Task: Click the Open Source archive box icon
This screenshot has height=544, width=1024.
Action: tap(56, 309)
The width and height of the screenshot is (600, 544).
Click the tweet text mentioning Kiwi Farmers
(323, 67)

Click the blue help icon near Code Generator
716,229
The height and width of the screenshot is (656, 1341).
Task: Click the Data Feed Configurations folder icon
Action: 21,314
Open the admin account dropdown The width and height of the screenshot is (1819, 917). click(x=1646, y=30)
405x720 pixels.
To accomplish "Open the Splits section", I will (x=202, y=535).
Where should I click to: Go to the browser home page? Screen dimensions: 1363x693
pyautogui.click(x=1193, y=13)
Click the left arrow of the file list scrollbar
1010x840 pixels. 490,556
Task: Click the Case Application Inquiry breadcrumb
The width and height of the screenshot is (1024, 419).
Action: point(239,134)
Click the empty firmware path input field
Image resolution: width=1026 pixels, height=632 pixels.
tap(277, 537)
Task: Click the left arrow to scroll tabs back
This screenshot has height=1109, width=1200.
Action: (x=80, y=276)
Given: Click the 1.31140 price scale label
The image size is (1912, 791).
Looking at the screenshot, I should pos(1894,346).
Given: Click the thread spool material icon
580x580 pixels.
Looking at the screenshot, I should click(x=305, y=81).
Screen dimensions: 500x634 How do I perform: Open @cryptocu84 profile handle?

Task objective: The lines to reproduce run from the one that contains "Task: Click the Case" through the last line above; copy them exactly.

Your solution:
Task: Click the Case Application Inquiry breadcrumb
The width and height of the screenshot is (1024, 419).
Action: point(239,134)
Click the empty firmware path input field
Image resolution: width=1026 pixels, height=632 pixels.
tap(277, 537)
Task: Click the left arrow to scroll tabs back
This screenshot has height=1109, width=1200.
Action: (x=80, y=276)
Given: Click the 1.31140 price scale label
The image size is (1912, 791).
Looking at the screenshot, I should pos(1894,346).
Given: Click the thread spool material icon
580x580 pixels.
Looking at the screenshot, I should click(x=305, y=81).
Screen dimensions: 500x634 How do I perform: Open @cryptocu84 profile handle?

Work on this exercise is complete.